- Technical Note
- Open Access
- Open Peer Review
SmileFinder: a resampling-based approach to evaluate signatures of selection from genome-wide sets of matching allele frequency data in two or more diploid populations
GigaSciencevolume 4, Article number: 1 (2015)
Adaptive alleles may rise in frequency as a consequence of positive selection, creating a pattern of decreased variation in the neighboring loci, known as a selective sweep. When the region containing this pattern is compared to another population with no history of selection, a rise in variance of allele frequencies between populations is observed. One challenge presented by large genome-wide datasets is the ability to differentiate between patterns that are remnants of natural selection from those expected to arise at random and/or as a consequence of selectively neutral demographic forces acting in the population.

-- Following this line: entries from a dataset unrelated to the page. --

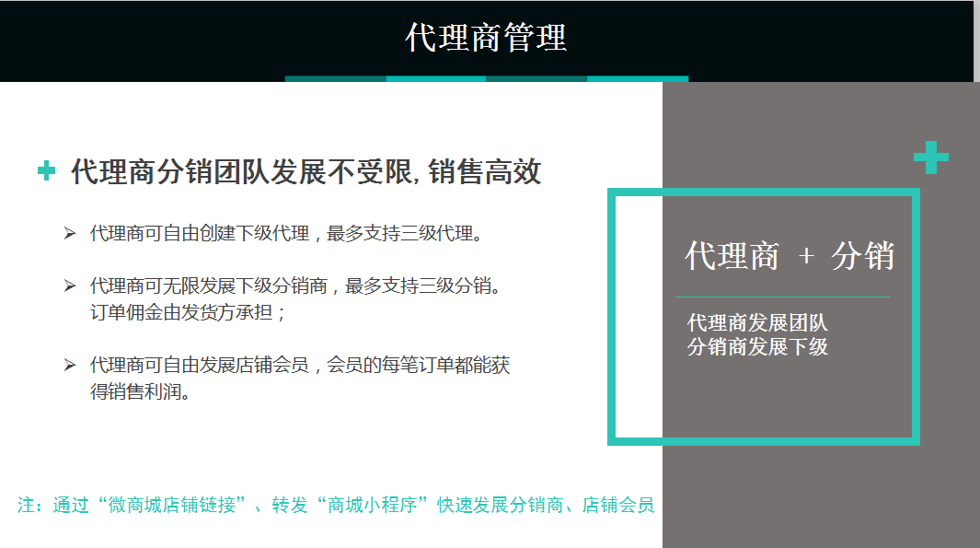
Task: Click the teal border frame around 代理商 + 分销
Action: (764, 192)
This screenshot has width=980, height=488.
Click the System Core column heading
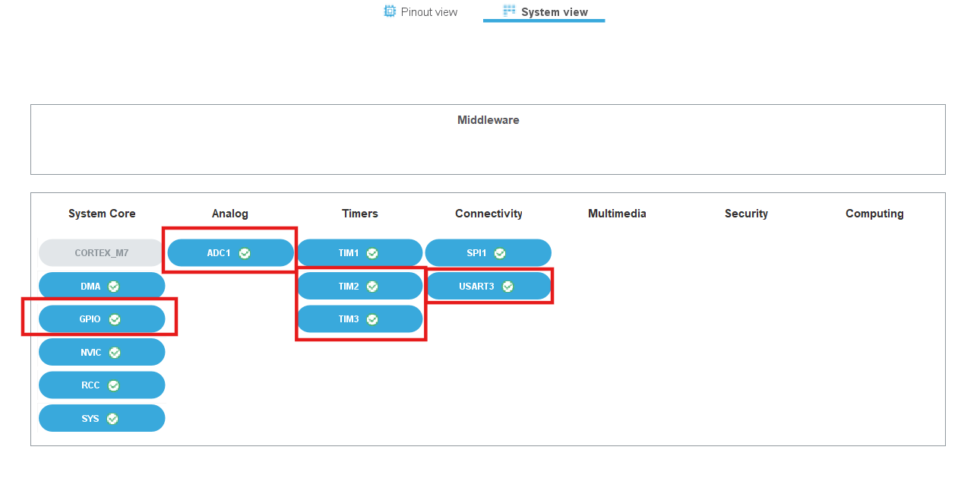(102, 214)
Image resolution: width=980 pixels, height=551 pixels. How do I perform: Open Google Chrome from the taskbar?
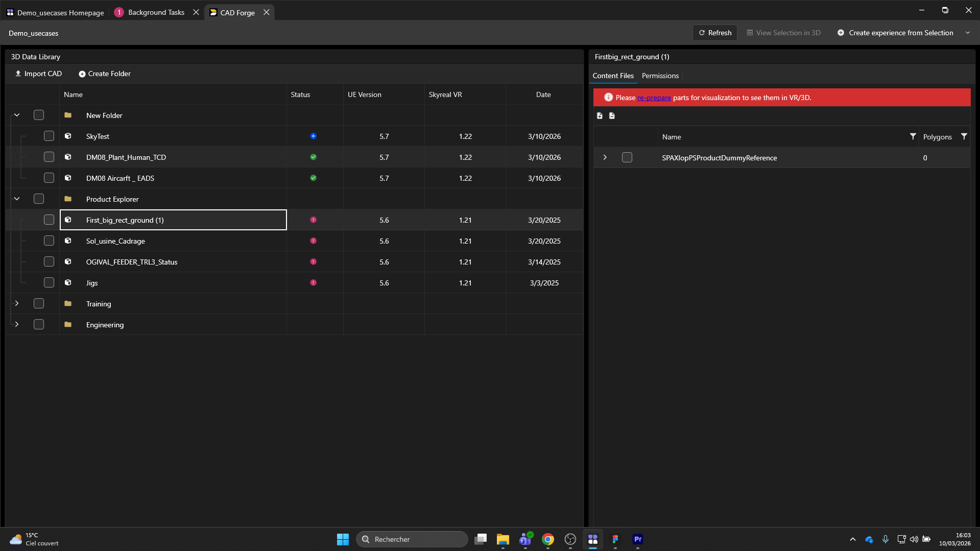[x=547, y=539]
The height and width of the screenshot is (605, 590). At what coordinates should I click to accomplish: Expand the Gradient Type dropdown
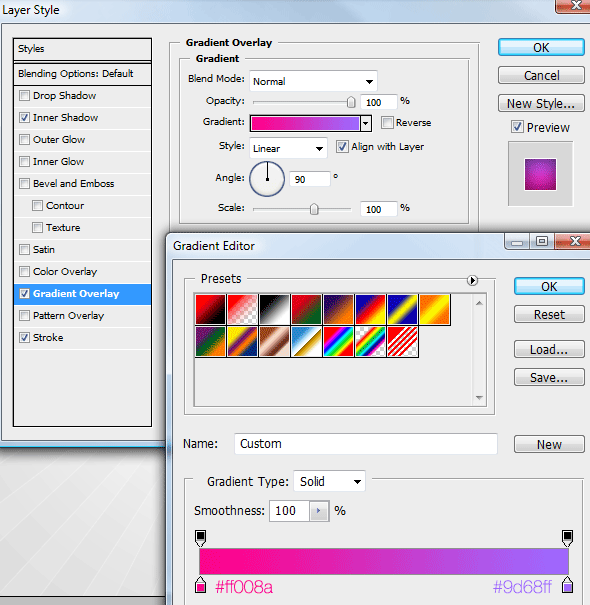tap(330, 481)
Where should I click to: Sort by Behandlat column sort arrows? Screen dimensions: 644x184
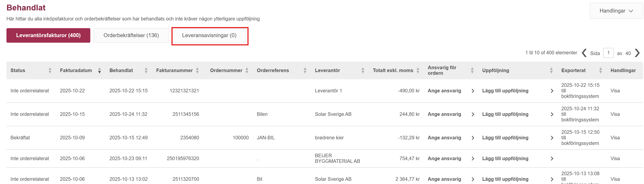click(x=146, y=70)
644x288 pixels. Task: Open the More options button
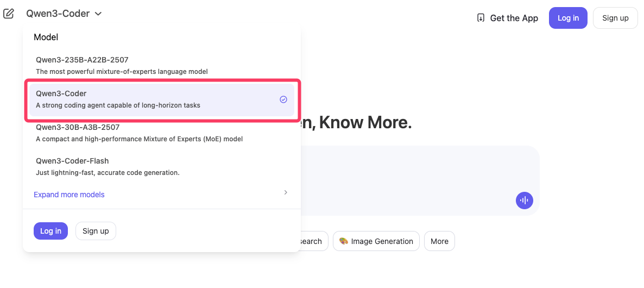(x=439, y=241)
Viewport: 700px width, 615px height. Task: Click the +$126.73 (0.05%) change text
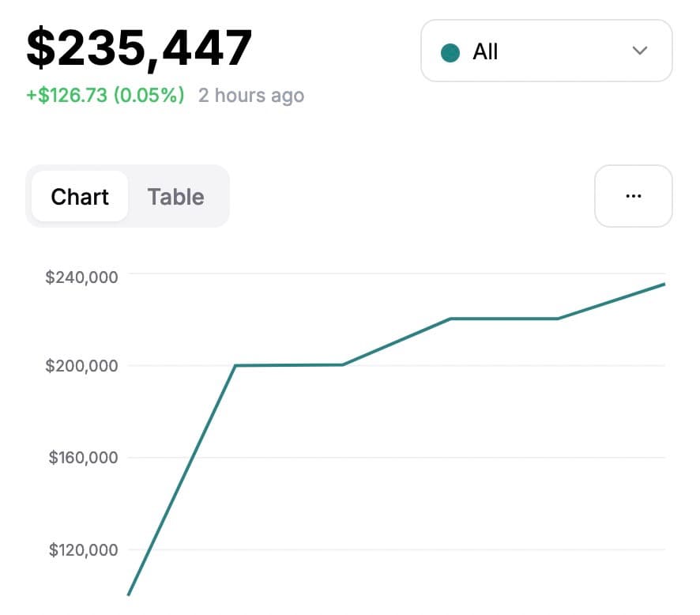pyautogui.click(x=105, y=96)
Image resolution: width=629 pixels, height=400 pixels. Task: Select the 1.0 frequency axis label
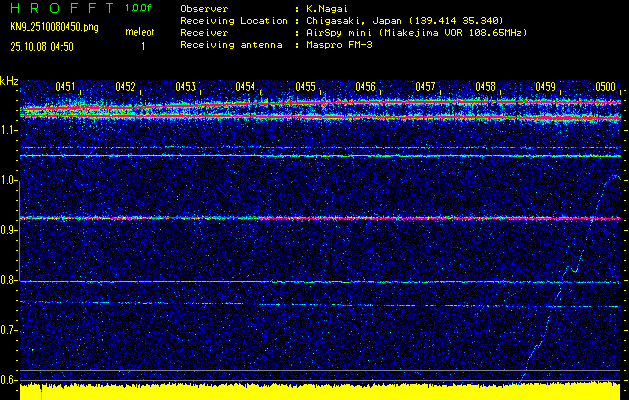[x=9, y=180]
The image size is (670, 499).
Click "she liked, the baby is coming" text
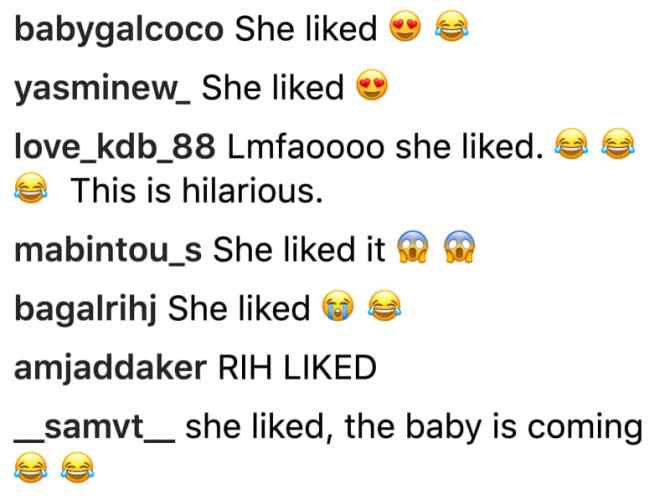tap(414, 427)
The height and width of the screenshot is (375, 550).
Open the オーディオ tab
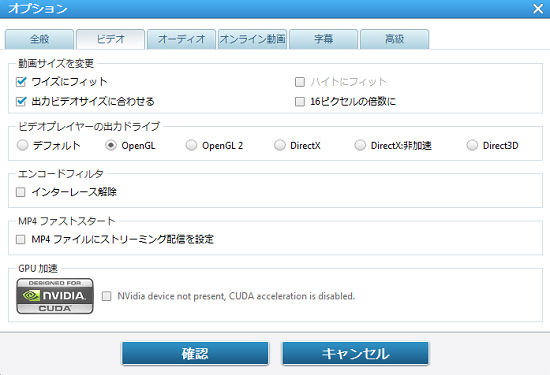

SmileFinder is a simple program that looks for diversity and divergence patterns consistent with selection sweeps by evaluating allele frequencies in windows, including neighboring loci from two or more populations of a diploid species against the genome-wide neutral expectation. The program calculates the mean of heterozygosity and FST in a set of sliding windows of incrementally increasing sizes, and then builds a resampled distribution (the baseline) of random multi-locus sets matched to the sizes of sliding windows, using an unrestricted sampling. Percentiles of the values in the sliding windows are derived from the superimposed resampled distribution. The resampling can easily be scaled from 1 K to 100 M; the higher the number, the more precise the percentiles ascribed to the extreme observed values.
The output from SmileFinder can be used to plot percentile values to look for population diversity and divergence patterns that may suggest past actions of positive selection along chromosome maps, and to compare lists of suspected candidate genes under random gene sets to test for the overrepresentation of these patterns among gene categories. Both applications of the algorithm have already been used in published studies. Here we present a publicly available, open source program that will serve as a useful tool for preliminary scans of selection using worldwide databases of human genetic variation, as well as population datasets for many non-human species, from which such data is rapidly emerging with the advent of new genotyping and sequencing technologies.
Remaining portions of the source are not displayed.